В предыдущих статьях мы начали говорить о набирающем обороты процессе уничтожения историко-культурного наследия нашей страны — памятников архитектуры, археологии, градостроительства. Ценнейших, невоссоздаваемых объектов и среды, в которой жили, трудились, творили поколения наших сограждан.
Иногда речь идет о процессе «громком», как это вышло с планами столичных властей снести здание цирка на улице Вернадского. Мы познакомили читателя с мнениями московских специалистов — ученых, архитекторов, чей талант и профессиональная жизнь тесно связаны с исторической средой Москвы. Общей болевой точкой здесь стало вступившее в силу в марте этого года постановление № 1936 правительства РФ о культурном наследии, ввергнувшее профессиональное сообщество в шок — ведь это решение ни много ни мало прекращает действие сохранности зон множества историко-культурных объектов, и это только начало…
А что глубинка России?

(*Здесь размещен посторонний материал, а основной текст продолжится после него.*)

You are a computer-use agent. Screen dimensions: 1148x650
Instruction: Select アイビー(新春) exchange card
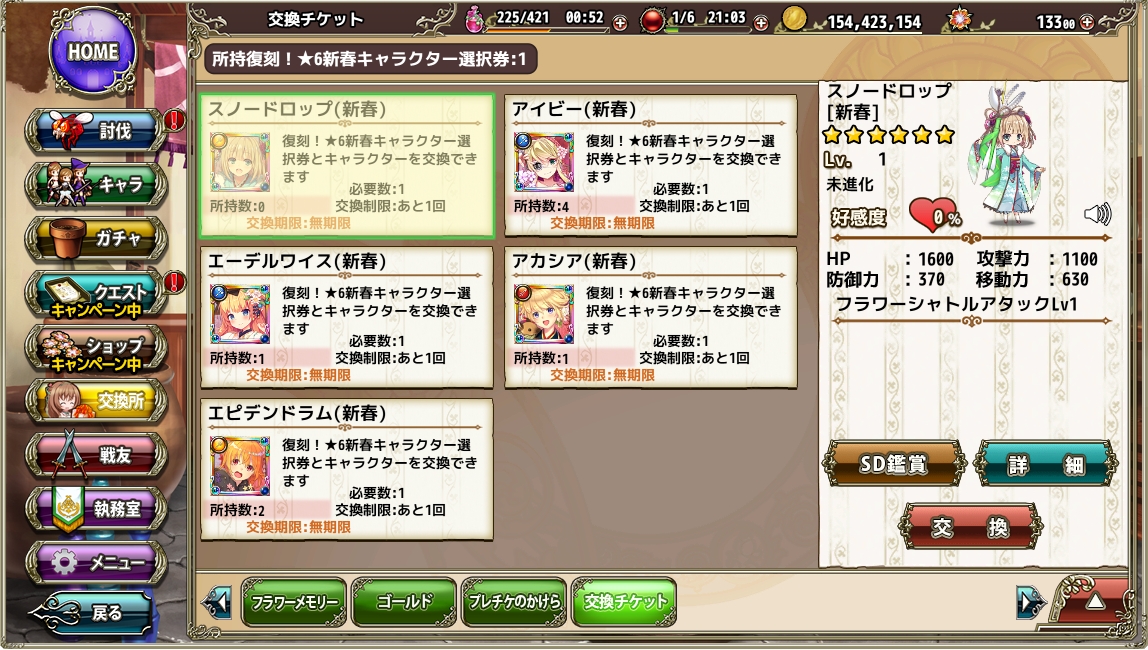tap(651, 165)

А здесь не так громко, но также стремительно идут те же процессы. Урал — индустриальная кузница Великой Победы. Легендарный Уралмаш, где на территории уже частично снесенного кузнечно-прессового цеха под открытым небом доживает свои, возможно, последние дни когда-то самый мощный механизм Уралмашзавода — парогидравлический ковочный пресс «Гидравлик» усилием 10000 тонн.
Этот первый в СССР гигант был запущен в работу в ноябре 1935 года и буквально выковал нашу Победу, штампуя пропеллеры для боевых самолетов, башни танков Т-34…
Сегодня на защиту ковочного пресса встали сами уральцы — активисты общественных организаций, которые добиваются, пока безуспешно, включения пресса в государственный реестр под госохрану.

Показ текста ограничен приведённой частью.